● **Given problem**:
Convert the records from the line with "760x419 pixels. How" up to and including the line with "click(x=16, y=103)" into a two-column CSV with the columns request and answer. Give one row per record, with its text and its answer each in a single quoted field, and replace line breaks with spaces.

☆ ☆ ☆

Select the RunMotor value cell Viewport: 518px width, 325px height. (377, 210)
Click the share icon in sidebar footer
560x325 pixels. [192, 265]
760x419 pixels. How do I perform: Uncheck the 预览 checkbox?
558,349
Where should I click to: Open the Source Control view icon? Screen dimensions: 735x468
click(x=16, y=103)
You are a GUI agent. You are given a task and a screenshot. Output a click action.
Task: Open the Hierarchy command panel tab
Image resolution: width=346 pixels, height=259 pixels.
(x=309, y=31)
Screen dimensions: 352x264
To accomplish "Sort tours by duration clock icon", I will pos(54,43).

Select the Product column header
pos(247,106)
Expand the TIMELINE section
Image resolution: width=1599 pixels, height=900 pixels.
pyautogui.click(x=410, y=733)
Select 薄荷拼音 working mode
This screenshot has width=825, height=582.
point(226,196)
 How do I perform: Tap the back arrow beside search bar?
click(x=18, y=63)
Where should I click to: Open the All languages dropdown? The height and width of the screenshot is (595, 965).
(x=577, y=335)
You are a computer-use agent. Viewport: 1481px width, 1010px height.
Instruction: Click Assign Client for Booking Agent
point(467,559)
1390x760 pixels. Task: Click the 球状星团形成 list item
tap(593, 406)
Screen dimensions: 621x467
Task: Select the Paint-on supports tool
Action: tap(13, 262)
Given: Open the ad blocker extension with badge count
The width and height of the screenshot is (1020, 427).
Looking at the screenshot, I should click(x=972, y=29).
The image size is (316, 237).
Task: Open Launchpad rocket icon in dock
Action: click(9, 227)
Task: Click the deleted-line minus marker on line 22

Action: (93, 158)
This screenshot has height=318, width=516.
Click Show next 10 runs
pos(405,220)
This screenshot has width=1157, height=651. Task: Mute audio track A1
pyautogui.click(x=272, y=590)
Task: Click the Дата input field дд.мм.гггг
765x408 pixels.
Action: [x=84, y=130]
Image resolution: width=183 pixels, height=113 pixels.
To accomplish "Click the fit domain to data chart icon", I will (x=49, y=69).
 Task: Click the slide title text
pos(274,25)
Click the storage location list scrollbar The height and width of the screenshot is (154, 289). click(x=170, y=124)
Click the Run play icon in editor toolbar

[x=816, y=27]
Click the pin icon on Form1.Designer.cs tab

☆ ☆ ☆

● **Task answer**:
request,answer
"760x419 pixels. How do I perform: Uncheck the 预览 checkbox?","558,349"
"Where should I click to: Open the Source Control view icon? Screen dimensions: 735x468","click(x=16, y=103)"